Michael Kinsley joins Jeffrey Sachs and others in expressing misgivings about Tim Geithner’s public-private toxic asset clean-up deal. Kinsley has figured out the “game” — avoid Congress, don’t reveal how much this costs, conceal the amount the taxpayers will subsidize, and hope for the best. He concludes:
The plan is very, very clever. Maybe too clever. It depends on convincing smart financiers that there is a killing to be made investing, with government help, in toxic assets. Inevitably, when the dust settles, it will turn out that some private firms and individuals actually have made a killing, which will cause another eruption of populist resentment like the one over the AIG bonuses. Fear of such an eruption, and any retrospective mischief coming out of Congress as a result, is going to make private money harder to entice, which means the subsidies will have to be larger, which means the killings will even be greater.

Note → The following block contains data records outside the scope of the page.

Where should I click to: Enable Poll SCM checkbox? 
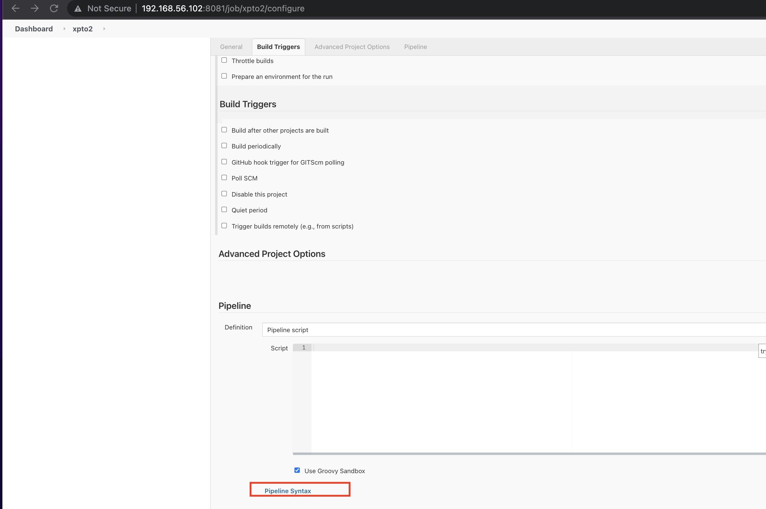click(224, 178)
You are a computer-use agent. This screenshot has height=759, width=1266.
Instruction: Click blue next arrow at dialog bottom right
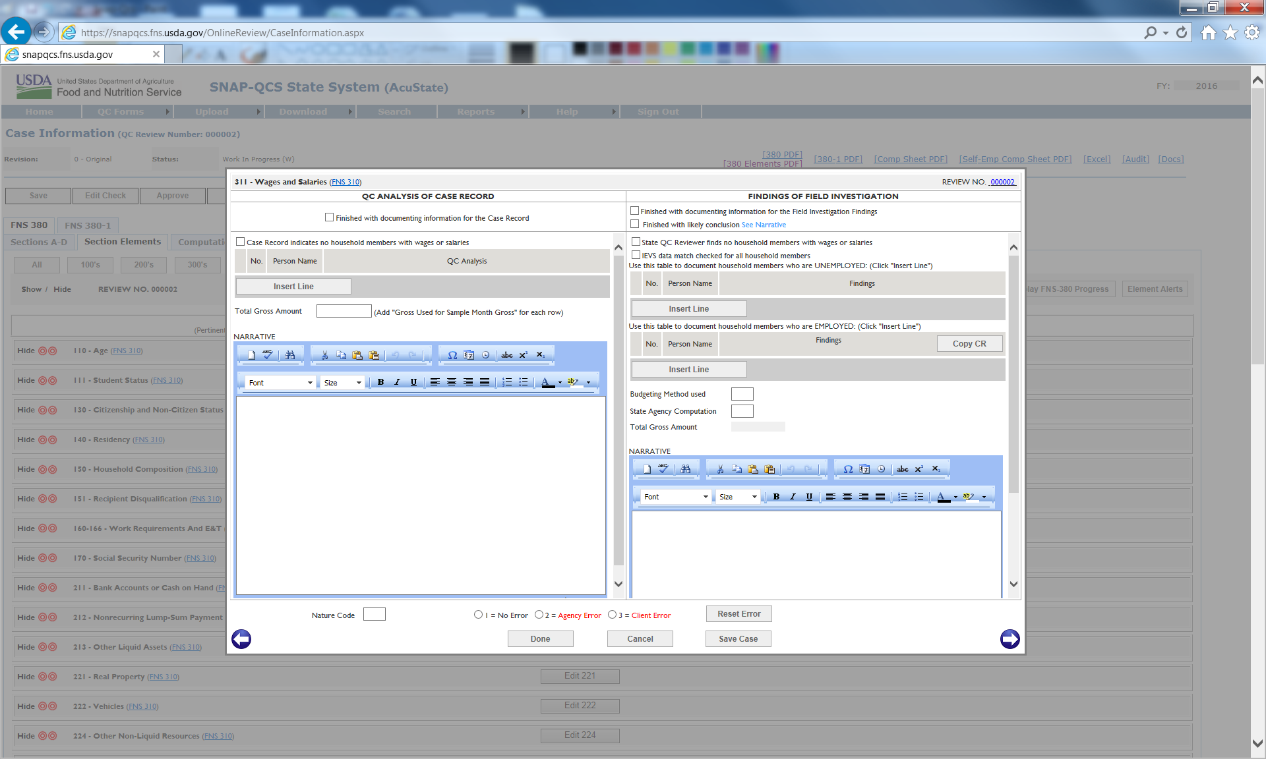pos(1010,638)
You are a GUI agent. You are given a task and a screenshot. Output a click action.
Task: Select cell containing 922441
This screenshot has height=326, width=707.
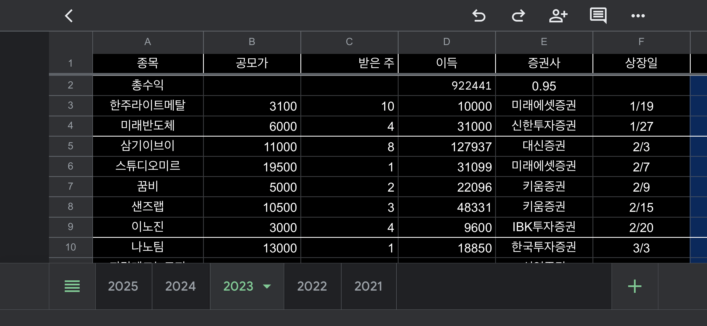pos(446,85)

The irony is, of course, as Kinsley noted, that excess complexity and a lack of transparency are what got us into this trouble. That’s the sort of observation candidate Obama made before assuming office. The Geithner Rube Goldberg contraption also undermines the notion that simply through “regulation” we could achieve a system without excess and with plenty of taxpayer protection. Not quite so fast.
Bank stocks and profits are up anyway; so why the need for drastic measures? It’s amazing how banks make money when they borrow at zero interest rates; today they are awash in cash. But remember, a crisis is a terrible thing to waste and the Obama administration isn’t about to let this one work itself out on its own.